4. A verdict against defendant China Crafts may be authorized *43only for a breach of fiduciary duty.13 The verdict of the jury is sustainable on this count alone, however. From the record, it appears that damages awarded to plaintiffs were not allocated between the various theories of recovery nor considered separately as to each defendant. Given that the verdict against China Crafts is sustainable under the theory of breach of fiduciary duty, we will presume that the jury decided its verdict on that basis.14

5. In their sixth enumeration of error, defendants claim that the trial court entered a judgment inconsistent with the verdict.
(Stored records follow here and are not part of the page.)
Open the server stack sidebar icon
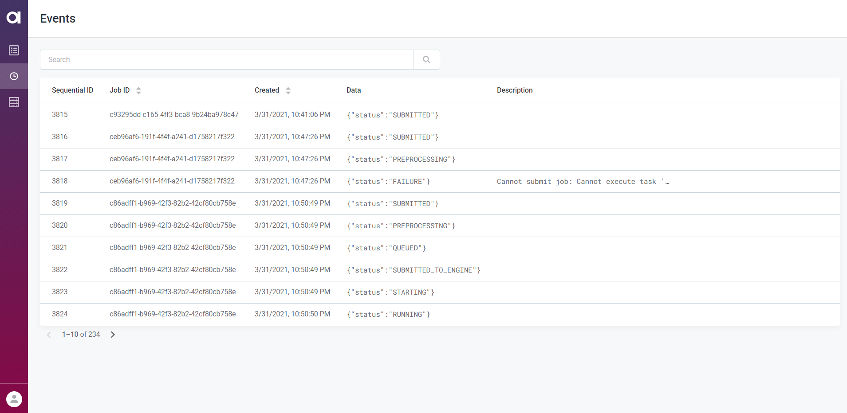 [14, 102]
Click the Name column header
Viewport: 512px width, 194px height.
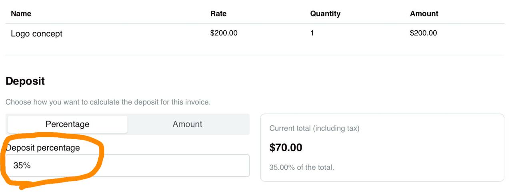pyautogui.click(x=21, y=14)
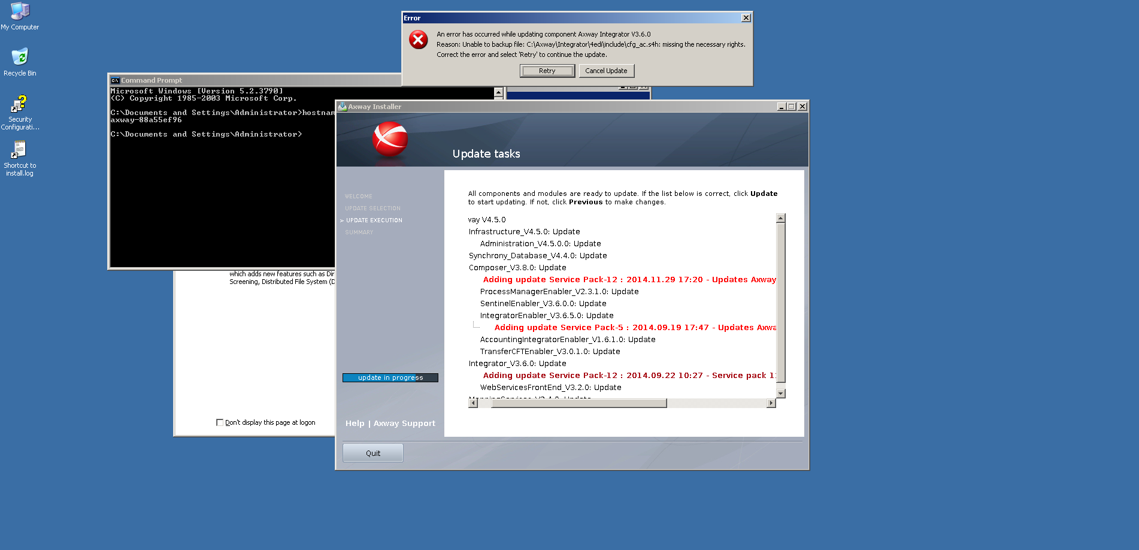Select Integrator_V3.6.0: Update tree entry
The height and width of the screenshot is (550, 1139).
coord(517,364)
They maintain that the jury awarded $30,000 to plaintiffs and defendants each on plaintiffs’ verdict form and that the final judgment should have been entered in favor of defendants in the amount of $7,250.
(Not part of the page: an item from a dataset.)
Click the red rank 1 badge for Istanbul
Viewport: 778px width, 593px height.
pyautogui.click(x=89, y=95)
In response, plaintiffs argue that because no objection was made to the judgment below, defendants have no standing to raise this issue on appeal.15 Defendants maintain that because the judgment was erroneous as a matter of law, we may consider the question on appeal.16

Pretermitting whether defendants have waived their right to object to the judgment, their arguments are based on writings made on the plaintiffs’ verdict actually returned by the jury, and this document was not made part of the record on appeal. We cannot address an argument dependent upon a document that is not in the record.17 The record reflects that the court orally interpreted the verdict and discussed it with the jury foreman. As reflected in the record, the jury verdict is consistent with the final judgment.

6. Defendants maintain that the trial court erred by allowing the use of the interpreter, Leusie Liang. Liang had no formal training and was a neighbor of Yao, although she testified that she knew him by reputation only. The selection of an interpreter, however, is within the sound discretion of the trial court.18 Furthermore, the defendants cannot show any harm from the use of this interpreter. It is apparent from the record that the Wens speak both English and Cantonese and could have objected — and at one point did object — to request a clarification if they were unhappy with the translation. The trial court did not err in allowing the interpreter.

Judgment affirmed.

Andrews, P. J, and Ellington, J., concur. *44Decided March 23, 2000. Melvin L. Dansby, for appellants. Gambrell & Stolz, Irwin W. Stolz, Jr., Seaton D. Purdom, Robert G. Brazier, for appellees.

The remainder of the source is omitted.